» **EXERCISE DETAILS**: Take the line containing "Task: Click Add Time Tag" and every line after it to the end of the data, and write them out exactly as they appear.

» **DATA TO USE**:

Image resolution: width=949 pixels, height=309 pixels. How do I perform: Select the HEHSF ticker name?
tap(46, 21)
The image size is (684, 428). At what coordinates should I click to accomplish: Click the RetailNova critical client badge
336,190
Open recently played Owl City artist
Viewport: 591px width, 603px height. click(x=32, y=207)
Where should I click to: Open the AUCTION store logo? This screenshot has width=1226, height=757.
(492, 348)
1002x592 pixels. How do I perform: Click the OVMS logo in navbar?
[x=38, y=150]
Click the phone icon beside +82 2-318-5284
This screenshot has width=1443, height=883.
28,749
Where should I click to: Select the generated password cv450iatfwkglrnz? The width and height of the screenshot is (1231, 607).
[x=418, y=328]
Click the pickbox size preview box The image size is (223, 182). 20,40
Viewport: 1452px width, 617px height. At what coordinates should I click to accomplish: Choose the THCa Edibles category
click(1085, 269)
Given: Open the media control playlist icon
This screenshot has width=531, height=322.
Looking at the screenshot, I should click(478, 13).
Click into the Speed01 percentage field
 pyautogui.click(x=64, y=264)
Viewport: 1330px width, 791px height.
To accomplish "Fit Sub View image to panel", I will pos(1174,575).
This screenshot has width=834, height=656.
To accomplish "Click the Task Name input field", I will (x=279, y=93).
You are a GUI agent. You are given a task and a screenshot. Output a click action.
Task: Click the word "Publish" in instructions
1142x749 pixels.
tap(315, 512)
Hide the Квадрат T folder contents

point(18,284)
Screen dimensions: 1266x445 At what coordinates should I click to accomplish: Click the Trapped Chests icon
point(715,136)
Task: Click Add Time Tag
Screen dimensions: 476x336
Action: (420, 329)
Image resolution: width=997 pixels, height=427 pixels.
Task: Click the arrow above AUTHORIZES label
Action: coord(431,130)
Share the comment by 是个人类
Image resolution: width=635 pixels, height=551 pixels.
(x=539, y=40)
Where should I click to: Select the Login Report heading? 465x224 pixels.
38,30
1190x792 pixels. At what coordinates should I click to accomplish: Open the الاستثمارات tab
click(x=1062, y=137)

» **ANSWER BOX**:
Task: Click Add Time Tag
Screen dimensions: 476x336
Action: (420, 329)
Image resolution: width=997 pixels, height=427 pixels.
Task: Click the arrow above AUTHORIZES label
Action: coord(431,130)
Share the comment by 是个人类
Image resolution: width=635 pixels, height=551 pixels.
(x=539, y=40)
Where should I click to: Select the Login Report heading? 465x224 pixels.
38,30
1190x792 pixels. At what coordinates should I click to accomplish: Open the الاستثمارات tab
click(x=1062, y=137)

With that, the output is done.